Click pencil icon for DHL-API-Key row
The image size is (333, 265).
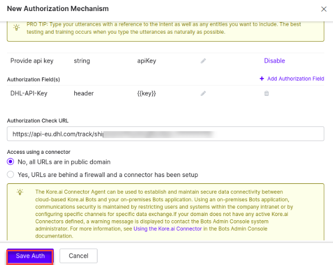coord(203,93)
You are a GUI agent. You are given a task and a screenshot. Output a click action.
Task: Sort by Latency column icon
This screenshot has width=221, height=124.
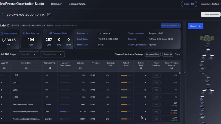[x=80, y=68]
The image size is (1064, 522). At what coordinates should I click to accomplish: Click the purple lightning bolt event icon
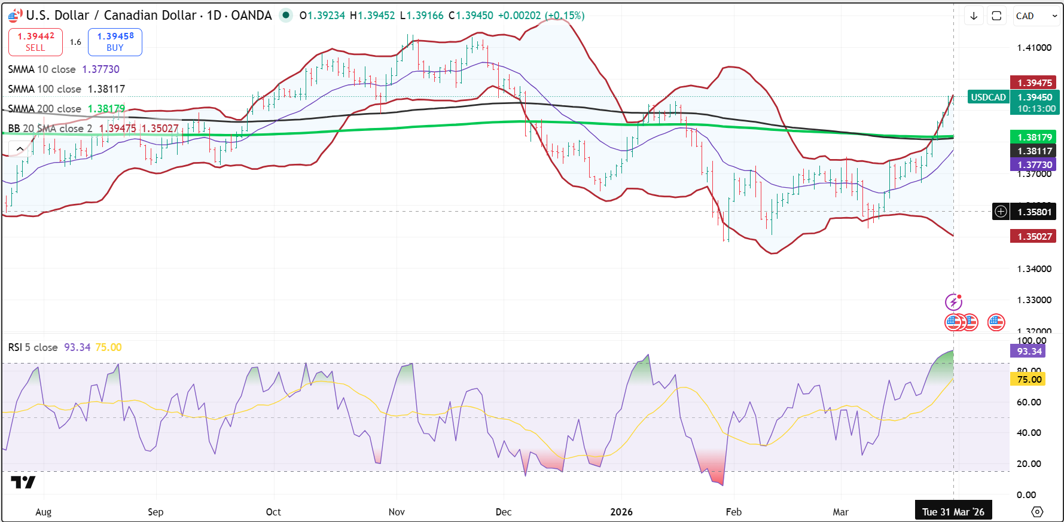click(x=953, y=302)
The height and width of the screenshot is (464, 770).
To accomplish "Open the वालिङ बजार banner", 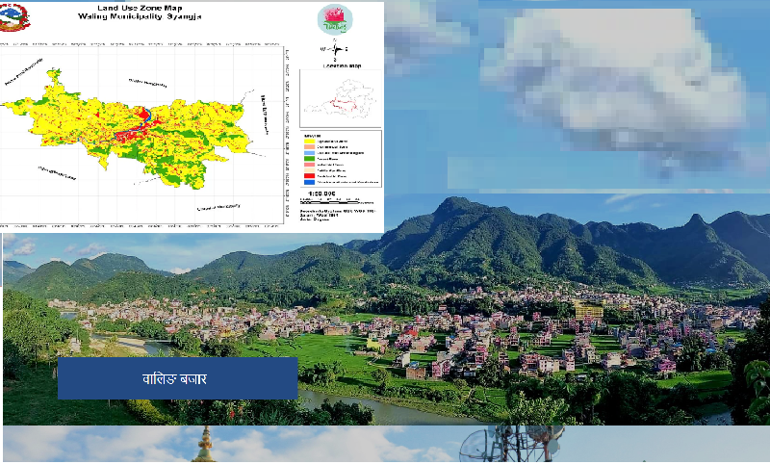I will (177, 378).
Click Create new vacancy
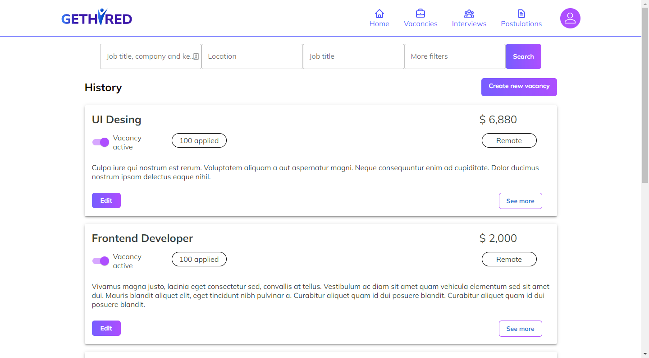The image size is (649, 358). click(519, 86)
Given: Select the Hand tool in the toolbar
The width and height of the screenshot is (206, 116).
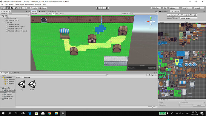Looking at the screenshot, I should click(3, 8).
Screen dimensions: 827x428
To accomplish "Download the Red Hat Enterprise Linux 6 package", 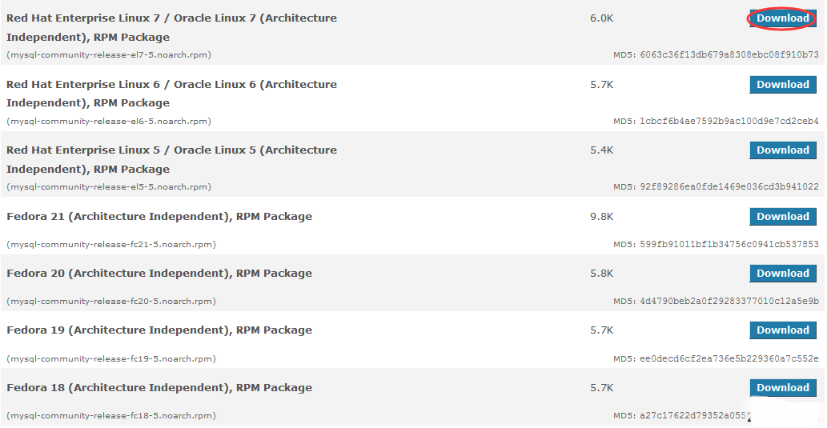I will [782, 85].
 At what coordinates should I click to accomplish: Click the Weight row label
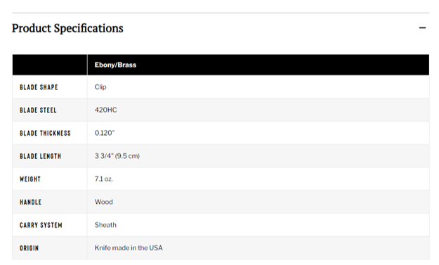pyautogui.click(x=30, y=179)
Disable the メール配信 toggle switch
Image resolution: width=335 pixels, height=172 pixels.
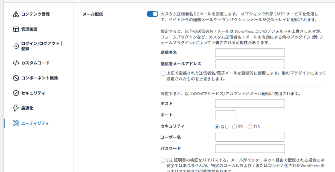[x=152, y=14]
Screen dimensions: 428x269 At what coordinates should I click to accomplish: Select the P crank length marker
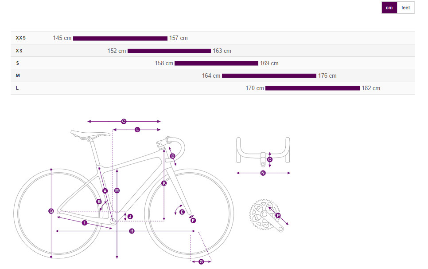pos(278,216)
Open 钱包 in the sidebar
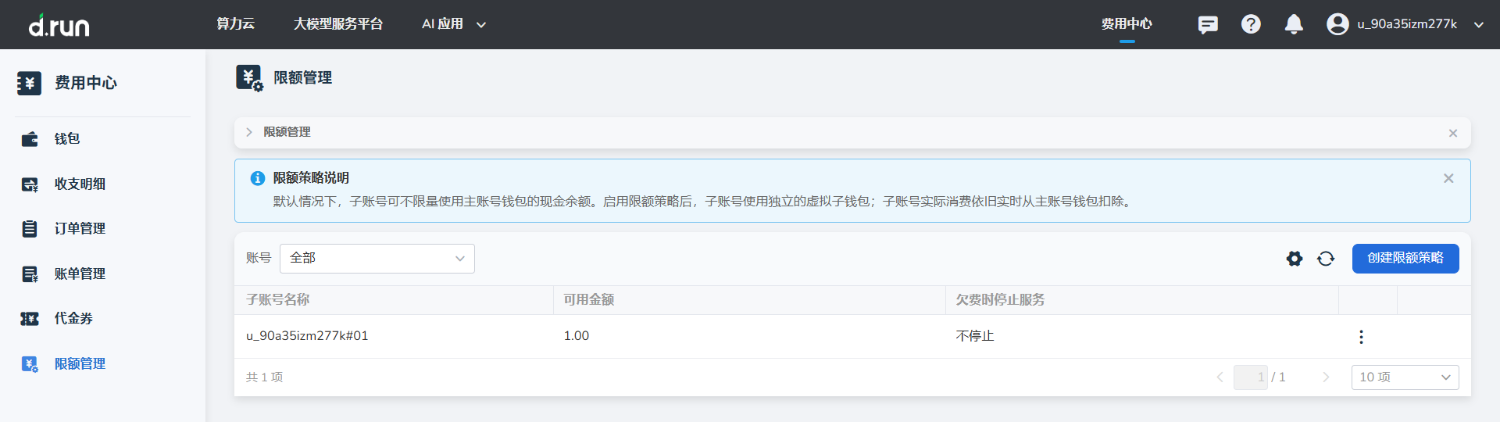The height and width of the screenshot is (422, 1500). (x=67, y=139)
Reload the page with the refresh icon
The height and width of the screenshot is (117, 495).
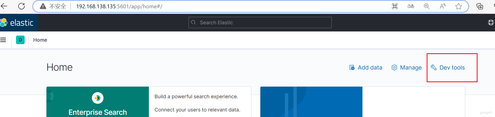[22, 6]
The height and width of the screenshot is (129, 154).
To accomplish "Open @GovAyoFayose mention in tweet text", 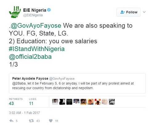I will click(x=36, y=25).
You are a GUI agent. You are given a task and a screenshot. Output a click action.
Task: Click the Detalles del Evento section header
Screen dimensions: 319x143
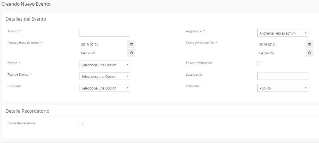(26, 19)
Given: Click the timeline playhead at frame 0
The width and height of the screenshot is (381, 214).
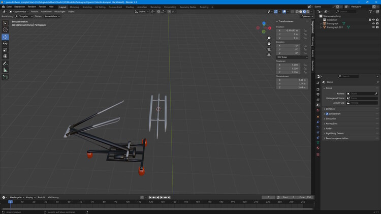Looking at the screenshot, I should point(10,202).
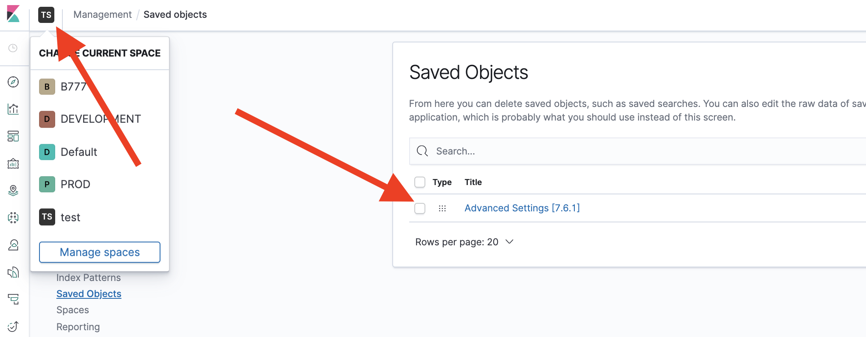Click the Kibana logo icon
This screenshot has height=337, width=866.
click(13, 14)
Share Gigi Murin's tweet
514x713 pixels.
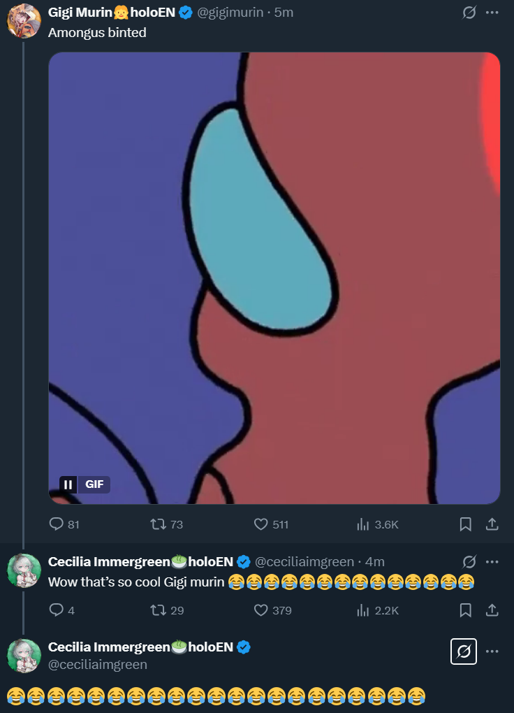[x=492, y=524]
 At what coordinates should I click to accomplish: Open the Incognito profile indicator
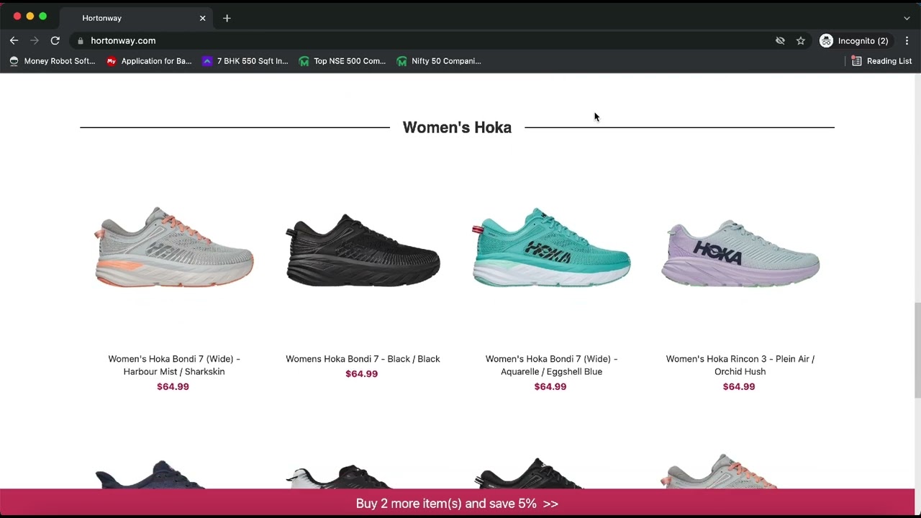[854, 41]
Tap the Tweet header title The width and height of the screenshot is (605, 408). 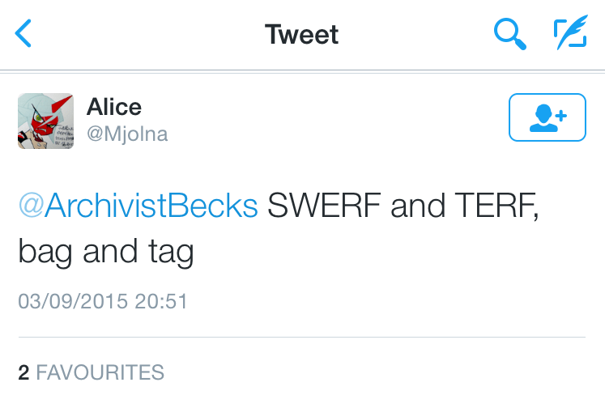tap(301, 35)
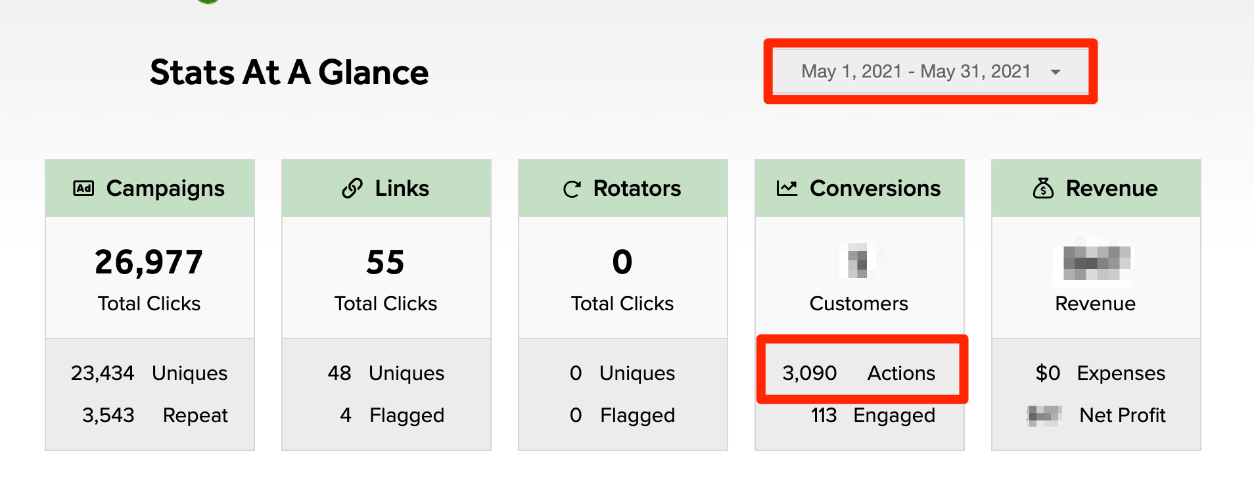Click the Revenue money bag icon
This screenshot has width=1254, height=493.
(1043, 189)
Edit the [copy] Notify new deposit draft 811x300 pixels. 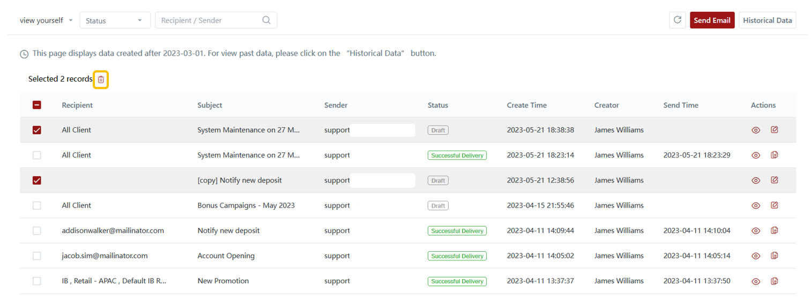774,180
* * *
## About this task
Each line from the beginning of the entries up to and including the one containing "The height and width of the screenshot is (464, 770)." must be restated exactly. Pictures are to be left out.

## Reply to the exercise
Click pencil icon for DHL-API-Key row
The image size is (333, 265).
coord(203,93)
You are a GUI agent. You are given a task and a screenshot. Output a click action.
Task: Sort by Latency column icon
This screenshot has width=221, height=124.
[x=80, y=68]
The image size is (1064, 522). At what coordinates should I click to accomplish: Click the purple lightning bolt event icon
click(x=953, y=302)
The height and width of the screenshot is (464, 770).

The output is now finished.